Businesses May Apply for Exclusion from Tariffs on Steel and Aluminum

November 30, -0001

The Department of Commerce Department has outlined a process that would allow individual American businesses to apply for an exclusion from the tariffs on imported steel and aluminum recently enacted by the Trump administration.

Businesses may submit requests to the Office of the Secretary of Commerce for an exclusion if the affected parties can argue that the the U.S. can’t produce enough needed steel or aluminum materials or those are not able to be produced to the quality needed. There can also be exclusions based on specific national security considerations.

All exclusion requests or objections to submitted exclusion requests will be made publicly available, unless the requests are subject to government-imposed access restriction or other national security controls, such as classified information.

The Motor and Equipment Manufacturers Association, a trade group that includes the Heavy Duty Manufacturers Association, took issue with the fact that only individual companies and organizations may apply for the exclusions and is urging the Trump administration to allow trade associations to apply on behalf of members.

MEMA has publicly opposed President Trump’s tariff plan, saying in a statement, “The burden of these tariffs, as always, will be passed on to the American consumer.”

On March 8, Trump signed an executive order that placed a 25% tariff on imported steel and a 10% tariff on imported aluminum that is scheduled to go into effect on March 23. Imports from Canada and Mexico will initially be exempted from the tariffs and the order  left the door open for exemptions for other countries in the future.

The tariffs were strongly opposed by many groups in the U.S. over fears of increased prices and the possibility of a trade war with other countries that could affect the prices and availability of other imports and exports. White House Chief Economist Gary Cohn reportedly clashed with the president over the matter, ultimately deciding to resign because of it.
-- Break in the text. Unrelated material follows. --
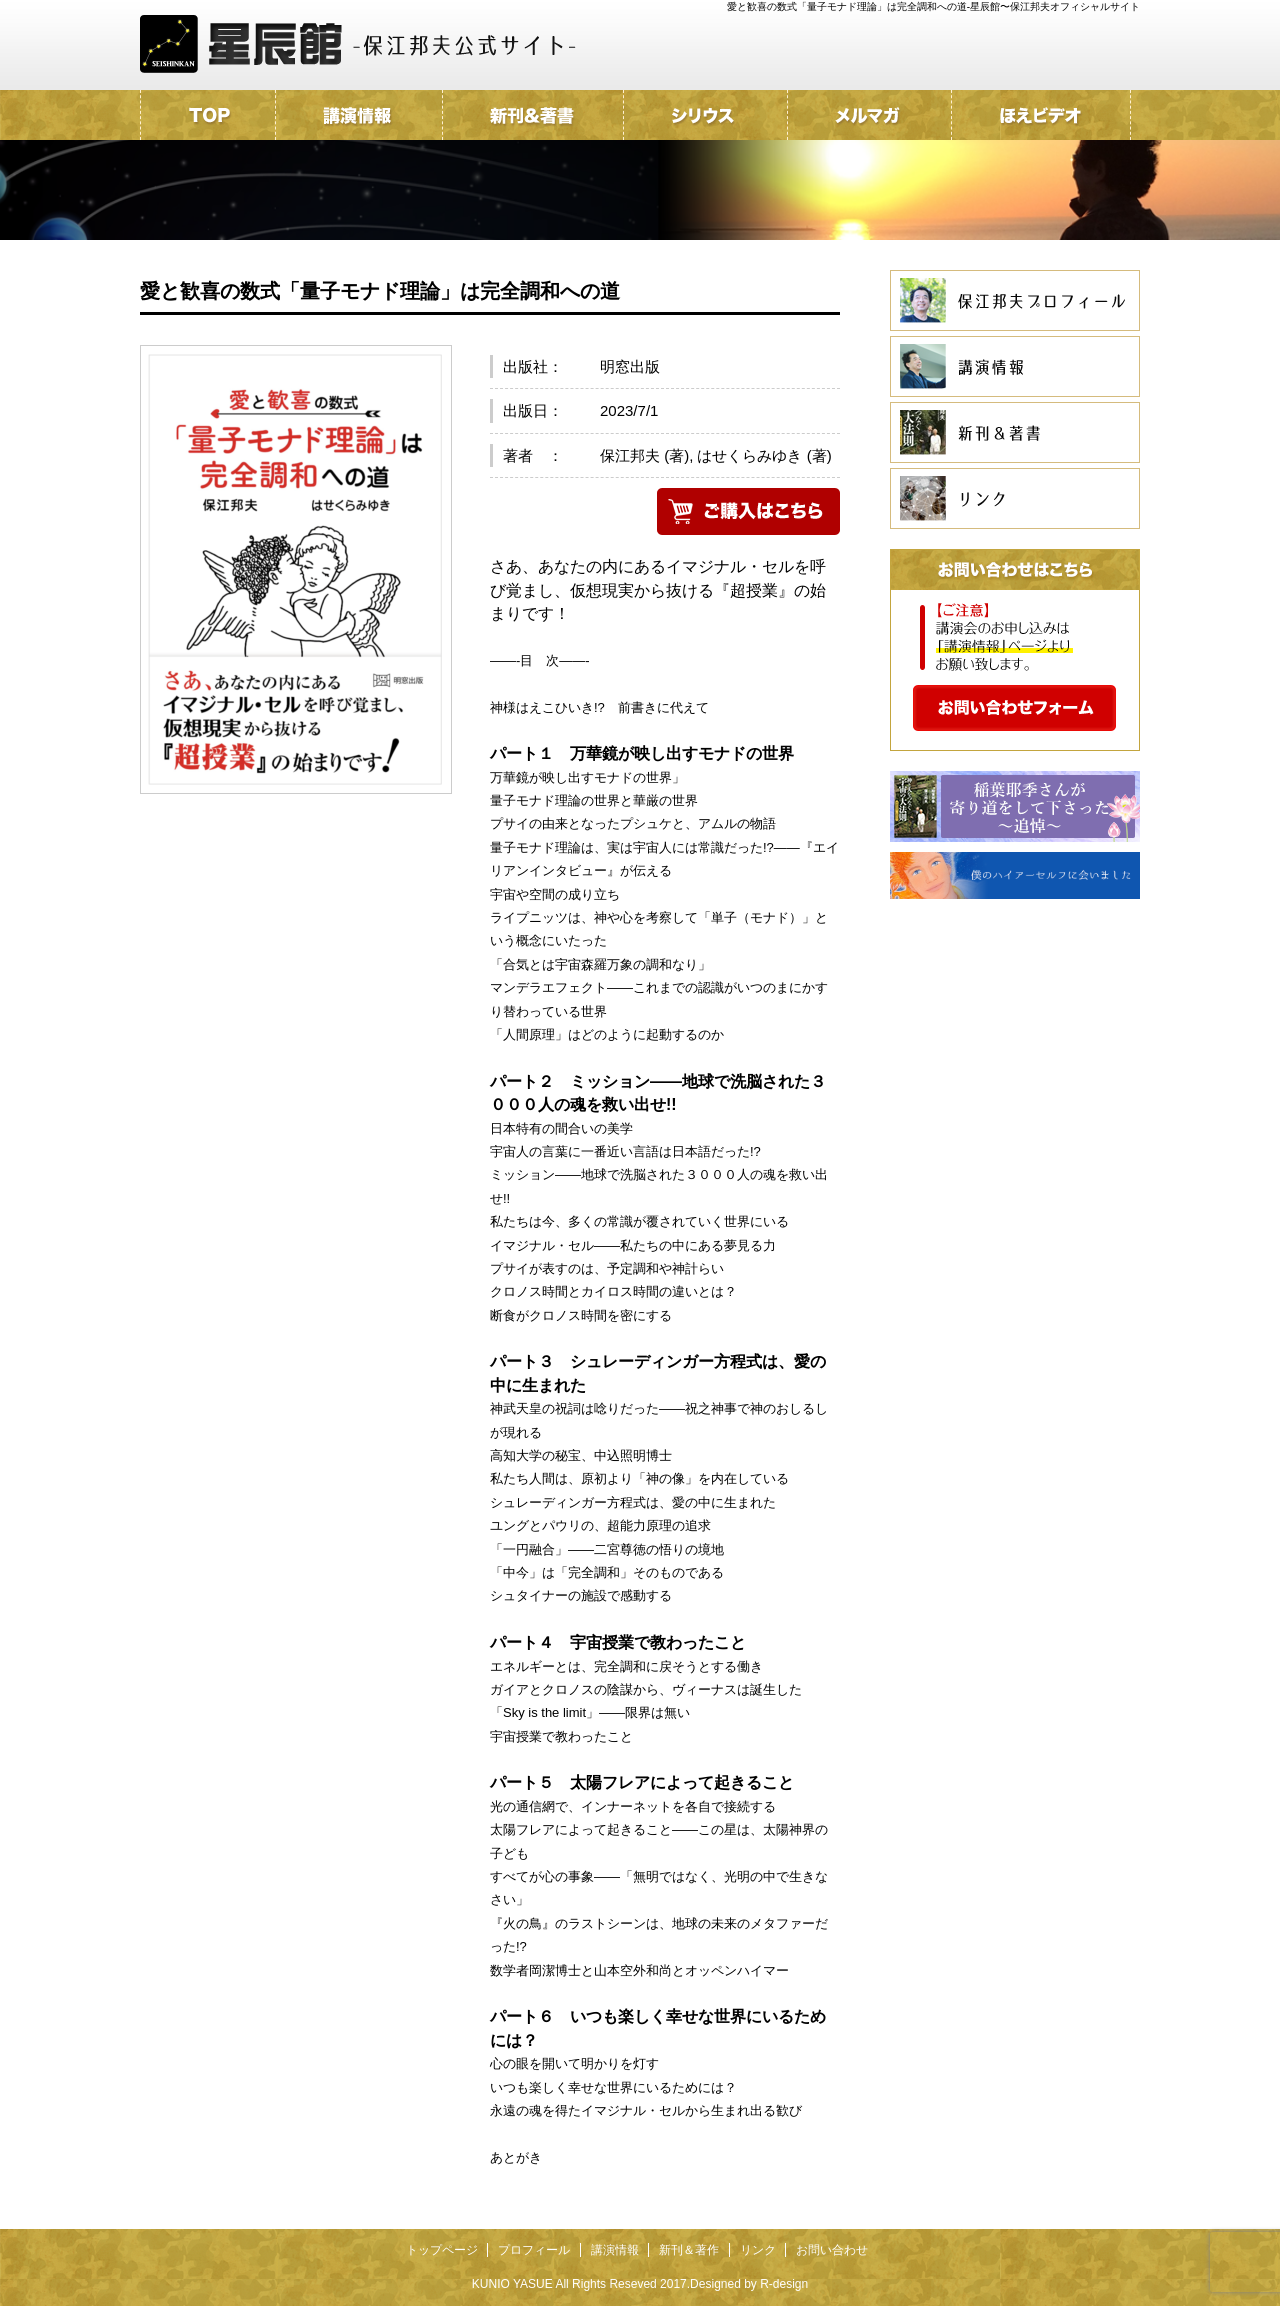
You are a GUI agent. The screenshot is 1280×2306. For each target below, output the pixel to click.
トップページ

On March 18, a letter signed by 45 trade associations, including the Auto Care Association. representing a range of major companies urged the president not to impose tariffs on U.S. imports from China. The Washington Post reported that the U.S. was preparing to impose $60 billion in annual tariffs against Chinese products to combat the trade deficit between the two countries. China is the largest U.S. trading partner, importing more than $460 billion annually.

In the letter, the trade groups argue that the steep tariffs would “trigger a chain reaction fo negative consequences for the U.S. economy, provoking retaliation; stifling U.S. agriculture, goods, and services exports;and raising costs for businesses and consumers.”

While the trade groups agree with the president that China has propagated unfair trade practices and policies, it believes that the tariffs will only harm American businesses, workers, and investors.